◆ Objective
Repeat the passage on 19th-century American reform movements word for word, starting at "In the second" and ending at "make it perfect.".

◆ Reading passage
In the second quarter of the 19th century Americans built a number of institutions and social movements dedicated to improving the morals of individuals and of society in general. The most prominent reformers were Northern, middle–class Whigs who had been influenced by evangelical revivals in the 1820s and 1830s. Those revivals taught an ethic of improvement: Sin and disorder, they said, were not inevitable results of Adam’s fall (as described in the Bible). They were the results of bad choices made by free and morally accountable men and women. Beginning in the 1820s, these middle–class evangelicals proposed reforms that would teach Americans to make good moral choices and thus, one individual at a time, improve society and perhaps make it perfect.

◆ Extracted material

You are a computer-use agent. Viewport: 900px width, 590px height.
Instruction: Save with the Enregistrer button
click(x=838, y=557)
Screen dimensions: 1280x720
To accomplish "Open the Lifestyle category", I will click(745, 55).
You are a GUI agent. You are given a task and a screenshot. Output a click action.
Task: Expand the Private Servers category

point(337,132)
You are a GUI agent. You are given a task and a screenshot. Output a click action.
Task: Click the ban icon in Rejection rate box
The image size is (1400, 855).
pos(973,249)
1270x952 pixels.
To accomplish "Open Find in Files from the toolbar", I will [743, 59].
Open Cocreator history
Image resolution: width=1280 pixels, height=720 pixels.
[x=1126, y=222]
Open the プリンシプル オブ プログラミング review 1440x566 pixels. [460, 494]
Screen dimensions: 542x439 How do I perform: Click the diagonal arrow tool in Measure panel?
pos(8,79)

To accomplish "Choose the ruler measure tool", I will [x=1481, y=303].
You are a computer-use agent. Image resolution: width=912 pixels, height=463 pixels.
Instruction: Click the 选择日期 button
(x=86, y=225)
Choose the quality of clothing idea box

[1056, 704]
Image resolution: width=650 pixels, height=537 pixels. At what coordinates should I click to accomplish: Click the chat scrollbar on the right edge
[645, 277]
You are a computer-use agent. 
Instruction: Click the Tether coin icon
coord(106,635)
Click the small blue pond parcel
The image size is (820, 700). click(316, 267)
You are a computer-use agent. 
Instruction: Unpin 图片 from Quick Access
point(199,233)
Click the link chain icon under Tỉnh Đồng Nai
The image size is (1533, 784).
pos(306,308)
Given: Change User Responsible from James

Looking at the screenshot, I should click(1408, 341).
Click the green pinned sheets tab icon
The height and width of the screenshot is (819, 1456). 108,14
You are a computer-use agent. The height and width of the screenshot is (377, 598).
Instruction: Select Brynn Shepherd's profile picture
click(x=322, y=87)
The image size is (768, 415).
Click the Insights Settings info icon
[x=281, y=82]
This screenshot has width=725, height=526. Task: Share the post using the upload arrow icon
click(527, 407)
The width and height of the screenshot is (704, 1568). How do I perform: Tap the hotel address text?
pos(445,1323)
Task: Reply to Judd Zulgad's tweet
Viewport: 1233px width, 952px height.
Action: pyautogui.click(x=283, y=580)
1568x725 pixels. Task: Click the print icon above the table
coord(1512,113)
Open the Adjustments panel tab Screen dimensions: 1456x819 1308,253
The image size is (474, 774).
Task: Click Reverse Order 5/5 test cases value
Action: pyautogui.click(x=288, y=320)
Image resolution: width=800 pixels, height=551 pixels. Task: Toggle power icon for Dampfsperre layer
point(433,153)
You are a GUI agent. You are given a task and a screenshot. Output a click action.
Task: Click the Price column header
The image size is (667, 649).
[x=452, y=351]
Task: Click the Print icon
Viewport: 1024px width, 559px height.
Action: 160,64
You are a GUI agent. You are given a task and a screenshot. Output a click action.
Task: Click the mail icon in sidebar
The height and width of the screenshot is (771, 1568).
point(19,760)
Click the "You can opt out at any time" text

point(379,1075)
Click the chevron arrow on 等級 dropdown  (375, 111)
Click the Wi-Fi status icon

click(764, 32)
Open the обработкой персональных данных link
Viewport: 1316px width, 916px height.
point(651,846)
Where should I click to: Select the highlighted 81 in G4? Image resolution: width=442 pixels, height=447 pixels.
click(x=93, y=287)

◆ Result for this exercise
In the second quarter of the 19th century Americans built a number of institutions and social movements dedicated to improving the morals of individuals and of society in general. The most prominent reformers were Northern, middle–class Whigs who had been influenced by evangelical revivals in the 1820s and 1830s. Those revivals taught an ethic of improvement: Sin and disorder, they said, were not inevitable results of Adam’s fall (as described in the Bible). They were the results of bad choices made by free and morally accountable men and women. Beginning in the 1820s, these middle–class evangelicals proposed reforms that would teach Americans to make good moral choices and thus, one individual at a time, improve society and perhaps make it perfect.